- _Problem to work on_: The word "icon" marks the lines to find; copy every such line from the data below.

***** Data records

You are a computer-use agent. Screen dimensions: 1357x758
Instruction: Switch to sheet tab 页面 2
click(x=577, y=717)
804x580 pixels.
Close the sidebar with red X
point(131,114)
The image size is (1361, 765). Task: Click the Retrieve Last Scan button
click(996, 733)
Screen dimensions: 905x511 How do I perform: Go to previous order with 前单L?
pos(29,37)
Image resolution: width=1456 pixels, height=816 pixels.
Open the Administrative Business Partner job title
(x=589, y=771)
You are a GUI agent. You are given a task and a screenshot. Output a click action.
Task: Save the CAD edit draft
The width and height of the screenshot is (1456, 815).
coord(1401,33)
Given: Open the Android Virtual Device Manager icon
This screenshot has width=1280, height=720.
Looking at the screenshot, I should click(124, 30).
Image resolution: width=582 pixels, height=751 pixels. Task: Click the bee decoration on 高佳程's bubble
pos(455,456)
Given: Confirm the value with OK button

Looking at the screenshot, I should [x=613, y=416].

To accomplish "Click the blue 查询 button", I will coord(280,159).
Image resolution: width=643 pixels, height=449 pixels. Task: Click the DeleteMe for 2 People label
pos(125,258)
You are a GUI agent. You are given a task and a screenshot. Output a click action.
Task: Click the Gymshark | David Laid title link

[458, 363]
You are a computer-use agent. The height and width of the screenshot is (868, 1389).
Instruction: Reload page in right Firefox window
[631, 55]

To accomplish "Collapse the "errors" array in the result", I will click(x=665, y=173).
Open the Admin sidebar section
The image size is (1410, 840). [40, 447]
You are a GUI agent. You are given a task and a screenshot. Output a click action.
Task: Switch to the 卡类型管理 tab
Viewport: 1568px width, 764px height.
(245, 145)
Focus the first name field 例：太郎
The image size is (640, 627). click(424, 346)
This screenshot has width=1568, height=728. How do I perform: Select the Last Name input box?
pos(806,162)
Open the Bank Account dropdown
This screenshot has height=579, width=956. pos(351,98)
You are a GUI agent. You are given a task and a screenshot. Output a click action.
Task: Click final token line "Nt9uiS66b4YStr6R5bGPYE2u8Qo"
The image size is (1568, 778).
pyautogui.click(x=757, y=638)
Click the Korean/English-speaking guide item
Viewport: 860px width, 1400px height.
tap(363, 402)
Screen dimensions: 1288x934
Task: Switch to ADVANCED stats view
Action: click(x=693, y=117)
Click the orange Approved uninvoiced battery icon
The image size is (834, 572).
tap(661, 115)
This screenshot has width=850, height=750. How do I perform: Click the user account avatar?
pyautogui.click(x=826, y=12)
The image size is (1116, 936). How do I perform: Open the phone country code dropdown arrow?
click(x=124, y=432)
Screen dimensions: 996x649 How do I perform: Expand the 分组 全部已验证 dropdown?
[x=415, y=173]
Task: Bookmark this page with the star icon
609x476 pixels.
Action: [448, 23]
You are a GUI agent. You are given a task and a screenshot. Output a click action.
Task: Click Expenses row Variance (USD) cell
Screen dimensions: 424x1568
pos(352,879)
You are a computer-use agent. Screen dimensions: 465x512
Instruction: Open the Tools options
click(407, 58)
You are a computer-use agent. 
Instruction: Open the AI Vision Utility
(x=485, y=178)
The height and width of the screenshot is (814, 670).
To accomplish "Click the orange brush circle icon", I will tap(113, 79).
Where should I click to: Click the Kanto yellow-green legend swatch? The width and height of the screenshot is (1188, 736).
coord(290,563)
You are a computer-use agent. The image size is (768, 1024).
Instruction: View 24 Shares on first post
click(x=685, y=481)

**********

- _Solved problem_:
Given: Open the Android Virtual Device Manager icon
Click the orange Approved uninvoiced battery icon
Task: Bookmark this page with the star icon
To accomplish "Click the orange brush circle icon", I will tap(113, 79).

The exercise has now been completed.